Reduced user frustration
More users, have at one point in time or the other, seen a ‘sci-fi rendition’ of what a chatbot can achieve. This has had a dual effect, pushing interest while also ensuring very limited tolerance for any errors. Conversational Interfaces can help contain possible glitches, by propelling users to stay proactive, offering choices, and keeping the field within pragmatic boundaries.
Better cost management
With Conversational Interfaces, one can maintain a cap on costs, since its web-based and can work autonomously right from day 1, with zero need for any human assistance.
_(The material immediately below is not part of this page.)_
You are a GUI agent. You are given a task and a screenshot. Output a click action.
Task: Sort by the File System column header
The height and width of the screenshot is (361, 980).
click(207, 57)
It will of course, require continuous improvements, in order to make the interactivity friction-free, but at a fraction of the training and other costs, one has to generally manage.
Well, these are some of the many benefits and factors, pushing the idea of chatbots into most contact centers. How does one implement this transition? Can it be done with minimal business disruption, and a focus on speed, accuracy, and efficiency?
Implementation is everything
Remember, chatbots can be programmed to do almost anything, and are tutored for a variety of roles, which also includes tone of voice! The thought behind any program, is to make the chatbot as natural as possible, meeting the basics of real, human conversations. Here the key qualities, a chatbot must have, and which would help architect a proper implementation pathway:
Transparency – First up, the chatbot should identify itself for what it is, and share a list of its composite capabilities, offering guidance and support via a pop-up menu of common customer requests.
Personalization – The chatbot must have its own unique tone, voice, and conversational technique – like any other human, making it stand out and form a character unto itself. This is part of the company’s brand identity and customer service philosophy. Sometimes, common catch-lines, popular slogans, product pitches, or even emojis can be used.
Detailing – It’s important to give the user all the information that’s needed or requested. Chatbots can also use images or symbols to ensure clarity and understanding.
Dynamism – Considering the fact that most chatbots will have to deal with an almost infinite number of issues, from various vantage points and opinions, they have to be continuously modified, adding new data or approach patterns. Over time, they should improve performance, and cannot be treated as a ‘one-size-fits-all’ or a ‘one-time-and-done’ model.
A very bright road ahead
There you have it. Chatbots must be easy to integrate with customer data and one’s regular service channels, and with a company’s general business processes. If and when, the chatbot cannot address a particular customer concern, it must immediately shift the call to a live agent. Escalation methodologies must be seamless and smooth, articulated by navigation tools. The agent must also be provided with a quick update on the progress made so far, and should commence dialogue with a formal acknowledgement of the interaction so far.
With these factors in mind, chatbots can transform how businesses go about daily and repetitive tasks, making the workplace smarter and more agile, even as employees can focus on the bigger picture, and other key strategic initiatives.